The account, Lincoln Squared, was created in mid-January and has almost 40 followers.
One of the first posts? A photo of a sign reading, “Nails, Teeth Brushing, Anal Glands.” Of course, the sign belonged to a pet grooming business, but the account’s caption simply read, “Good morning #LincolnSquare!”
Patch sat down with the person behind the account for a Q&A; read on for more humor about the neighborhood.
LS Patch: Why did you create the Twitter account?
Lincoln Squared: I 100 percent love Lincoln Square and I spend a lot of time walking about and sometimes things stick out to me, things that are odd or funny or just need to be shared. I wanted to connect the community and bring people together. I wanted families to when they sat down for dinner at night to have something to talk about.
LS Patch: “Follow us for cheap laughs.” Explain yourself.
Lincoln Squared: You need cheap laughs in this economy. Whether it’s funny or not, I’ll leave it up to you.

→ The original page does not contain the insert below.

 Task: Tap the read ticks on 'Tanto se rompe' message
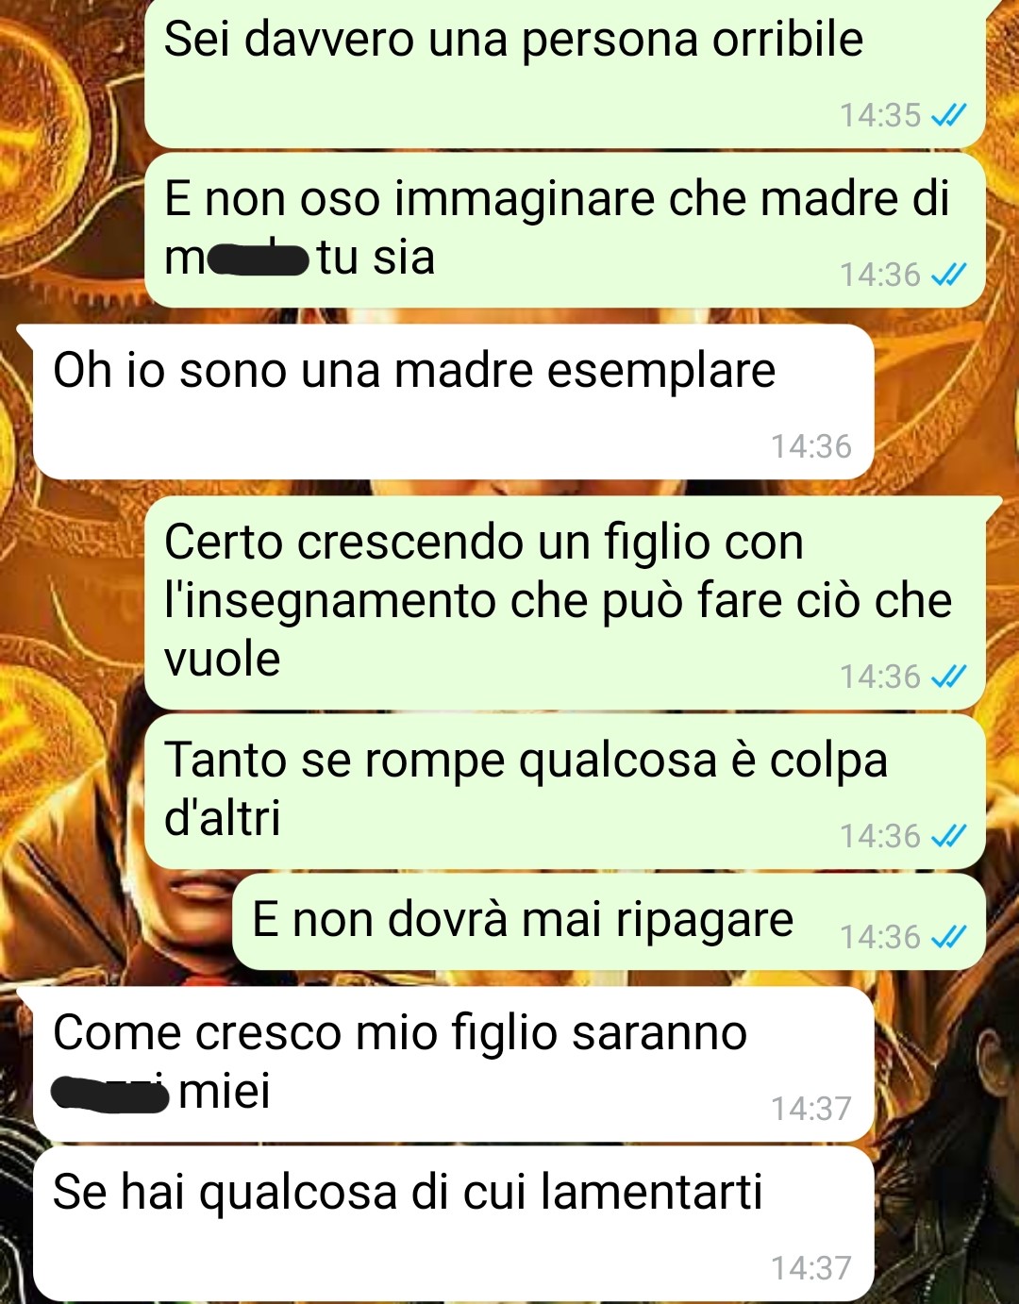click(948, 836)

The anal glands post got some play… this was a pet grooming salon and I was just walking by and they had their sign and just said, “anal glands.” You don’t see that everyday first thing in the morning.
The statue of the little girl over by the library that’s missing her thumb, it’s so odd. It’s something that everyone has seen and maybe not even thought about it, but where did her thumb go and why can’t we get her a new one? These are the kinds of things that I think about.

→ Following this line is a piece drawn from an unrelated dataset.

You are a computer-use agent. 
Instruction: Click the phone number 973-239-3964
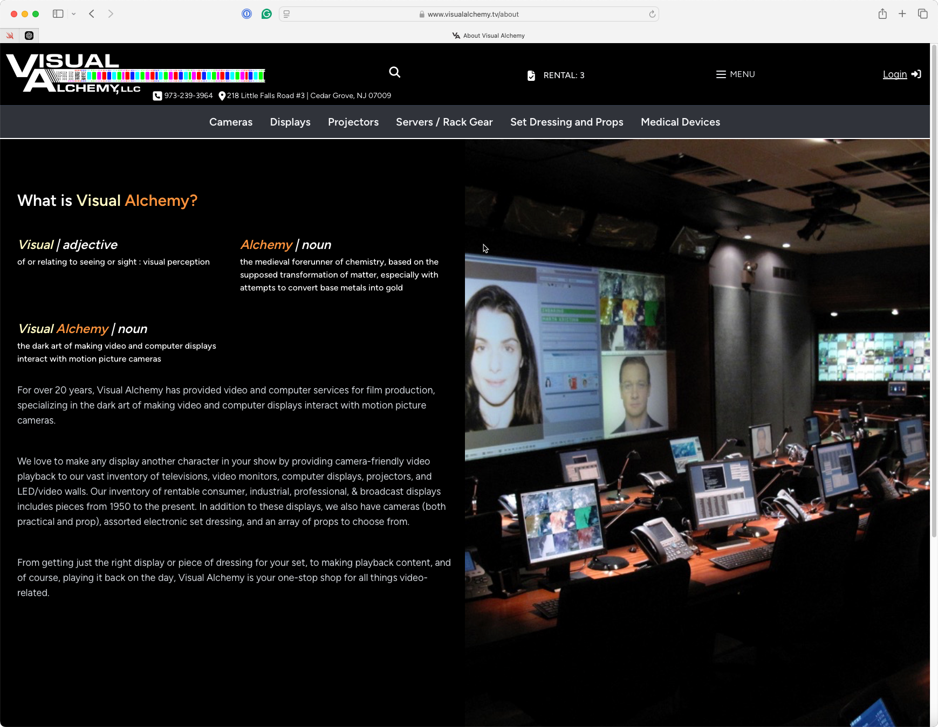188,96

LS Patch: What’s the best thing you’ve seen in the neighborhood?
Lincoln Squared: It was the Oktoberfest parade this past year and coming up Western Avenue, one of the floats was a giant, inflatable beer bottle. But it was coming to the Brown Line and the beer bottle was too tall and it couldn’t clear the bridge, so they had to stop the parade and deflate—I think it was a Hofbräu beer—they had to deflate the beer bottle, drive under the bridge and then re-inflate it on the other side. The crowd was going wild, you just don’t see things like that in other neighborhoods.
LS Patch: If Lincoln Square could annex any part of the city, where would you want to expand?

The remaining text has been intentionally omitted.